* _THE TASK_
Reproduce the records word for word, starting at the line that contains "You are a computer-use" and continuing to the end of the records. Leave out the pictures.

* _MATERIAL TO PROCESS_

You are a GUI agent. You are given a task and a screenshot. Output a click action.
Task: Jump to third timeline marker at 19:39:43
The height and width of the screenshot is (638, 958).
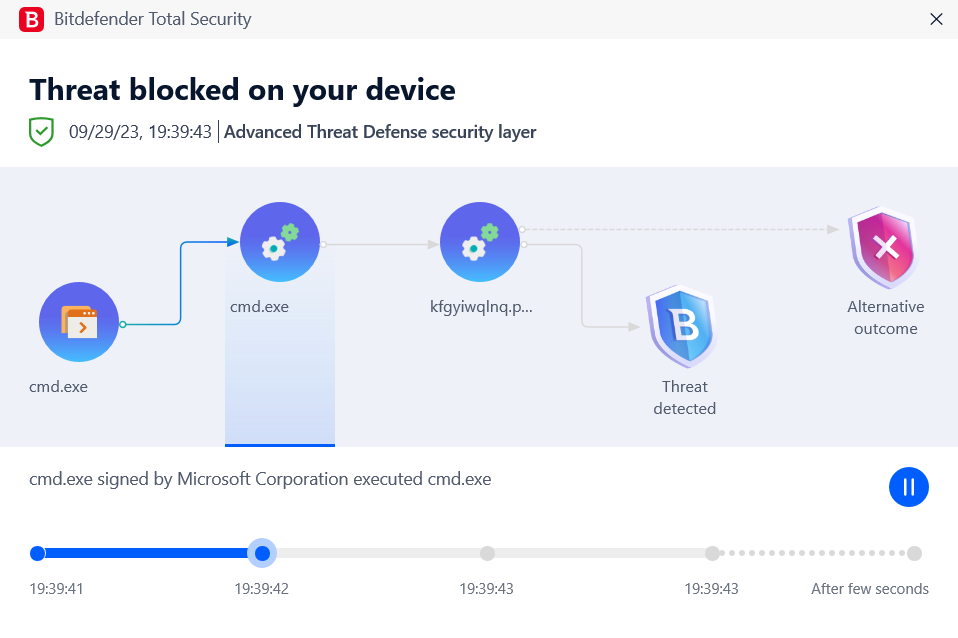coord(487,554)
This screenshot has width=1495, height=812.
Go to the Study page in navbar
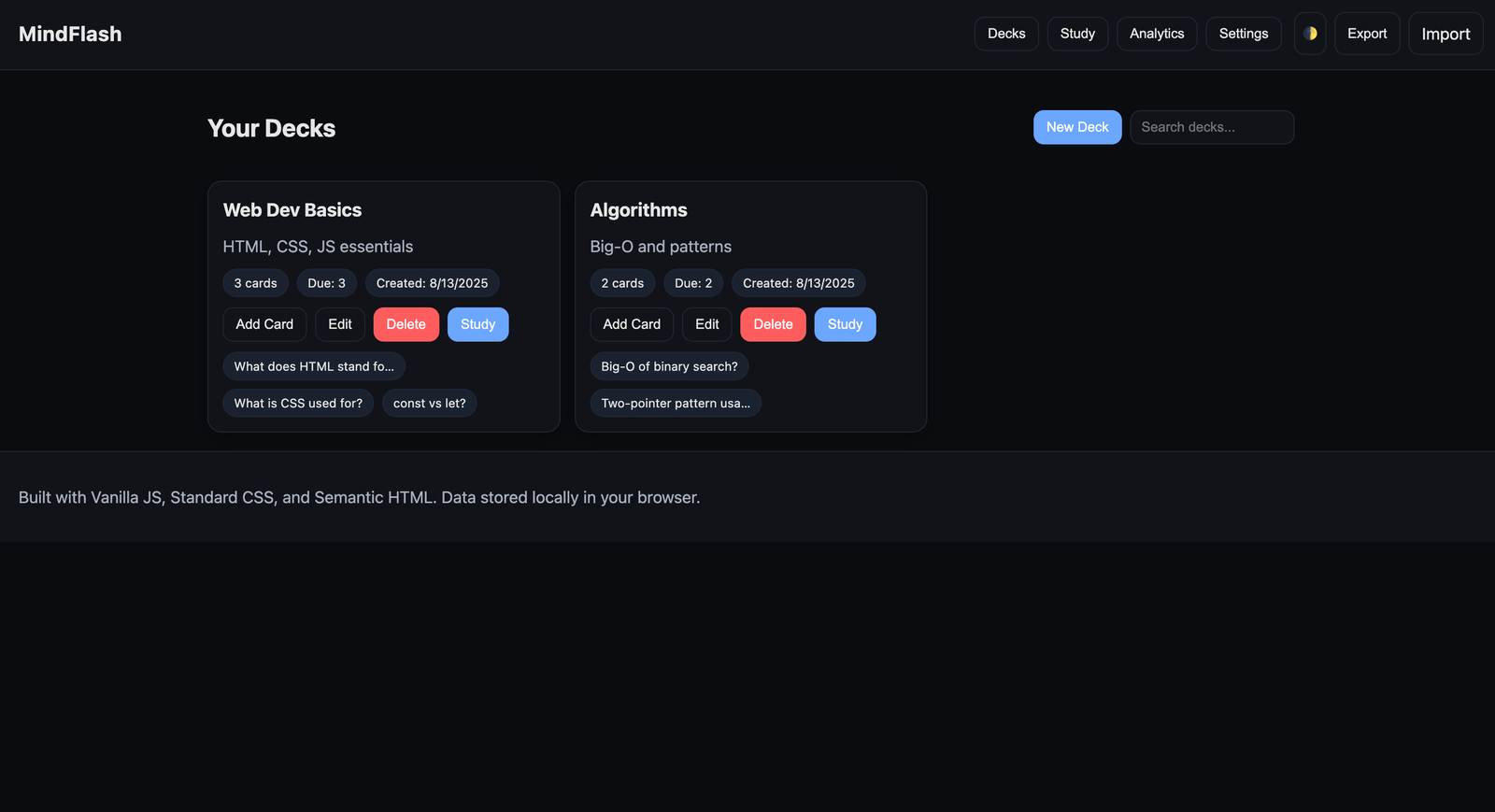click(1077, 34)
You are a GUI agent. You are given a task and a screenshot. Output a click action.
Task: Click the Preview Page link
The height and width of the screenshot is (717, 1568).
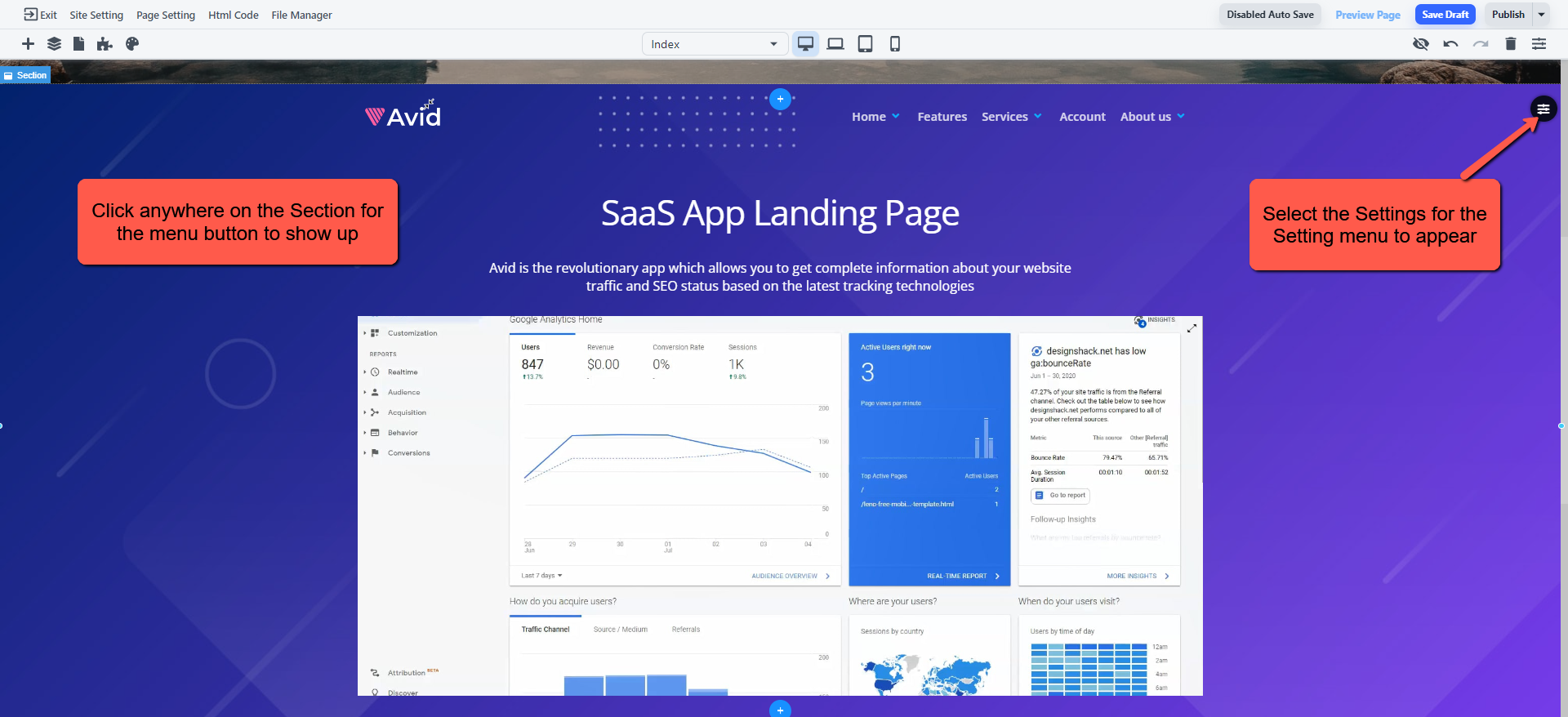click(1367, 15)
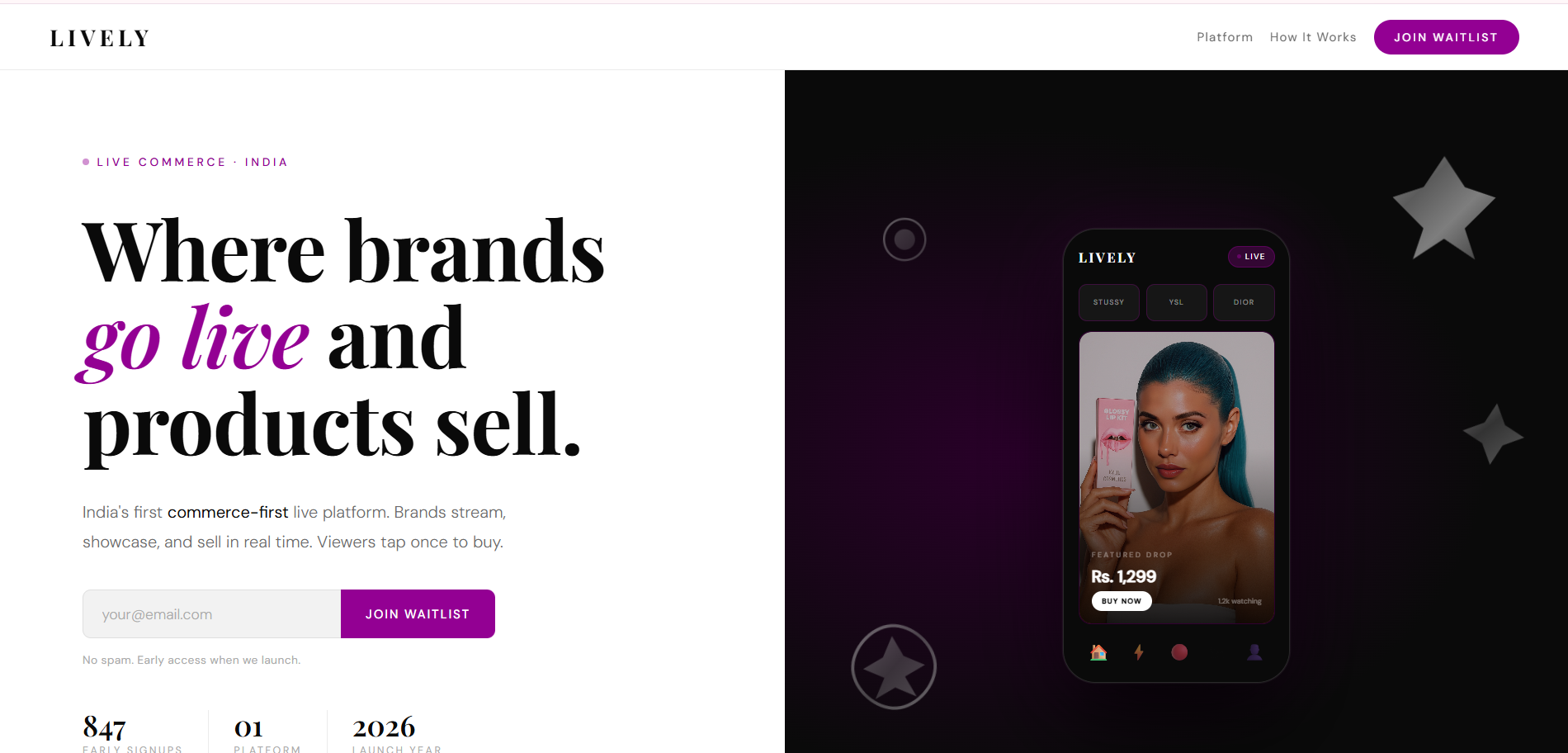This screenshot has height=753, width=1568.
Task: Select the circled star badge icon
Action: point(894,667)
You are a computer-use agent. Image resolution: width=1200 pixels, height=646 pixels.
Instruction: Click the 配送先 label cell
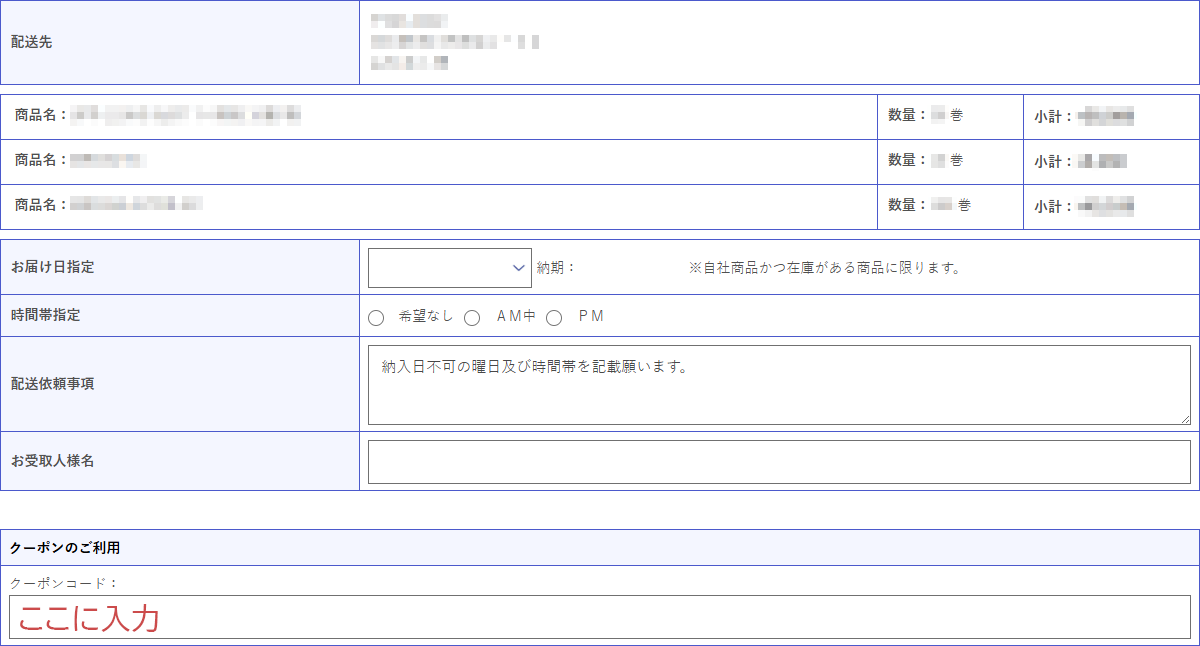click(32, 42)
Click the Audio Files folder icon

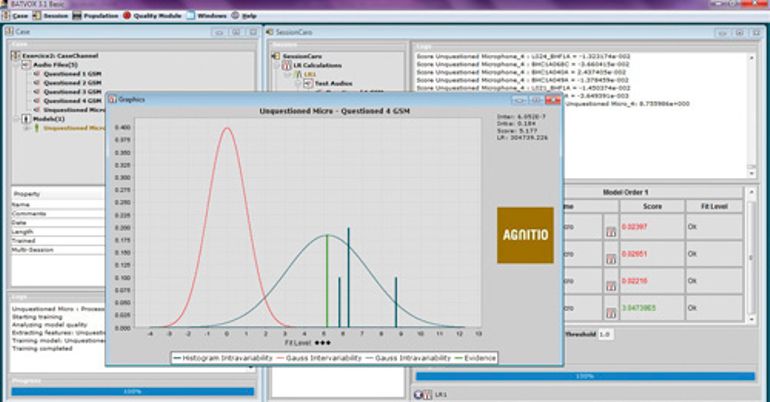[x=27, y=64]
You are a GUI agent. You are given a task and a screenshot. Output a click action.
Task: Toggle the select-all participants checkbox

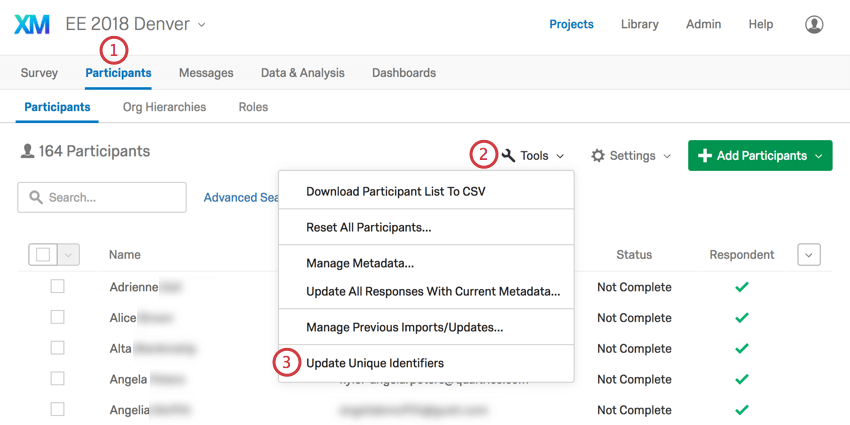tap(43, 255)
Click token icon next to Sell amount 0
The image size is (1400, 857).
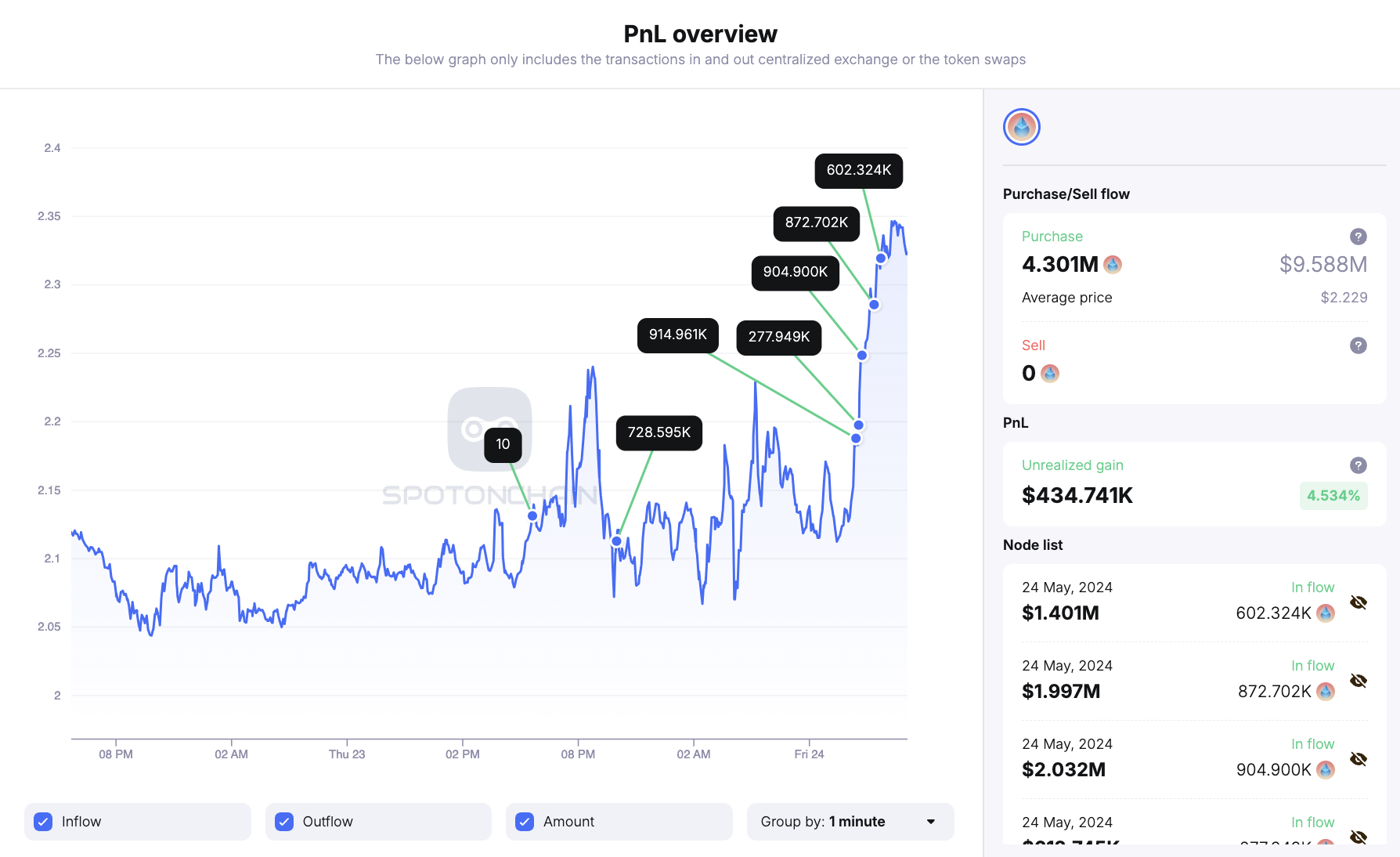[x=1050, y=374]
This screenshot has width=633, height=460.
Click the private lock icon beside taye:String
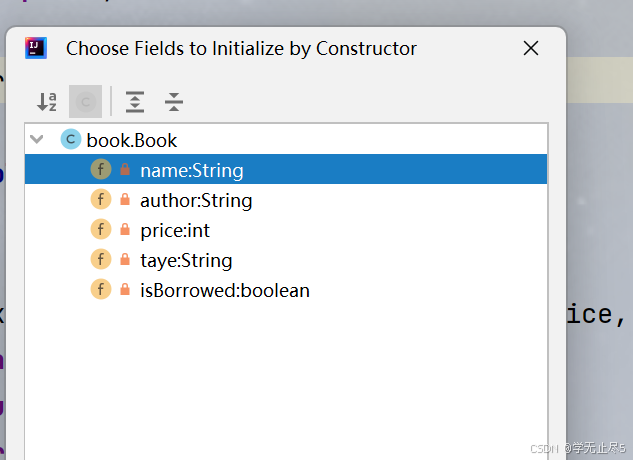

* _RESULT OF THE EXERCISE_
You are a computer-use agent. Image resolution: width=1200 pixels, height=646 pixels.
Instruction: Click the 配送先 label cell
click(32, 42)
Click the Audio Files folder icon

[x=27, y=64]
You are a GUI agent. You are given a task and a screenshot. Output a click action.
Task: Toggle the select-all participants checkbox

tap(43, 255)
Click token icon next to Sell amount 0
The image size is (1400, 857).
[x=1050, y=374]
This screenshot has width=633, height=460.
Click the private lock icon beside taye:String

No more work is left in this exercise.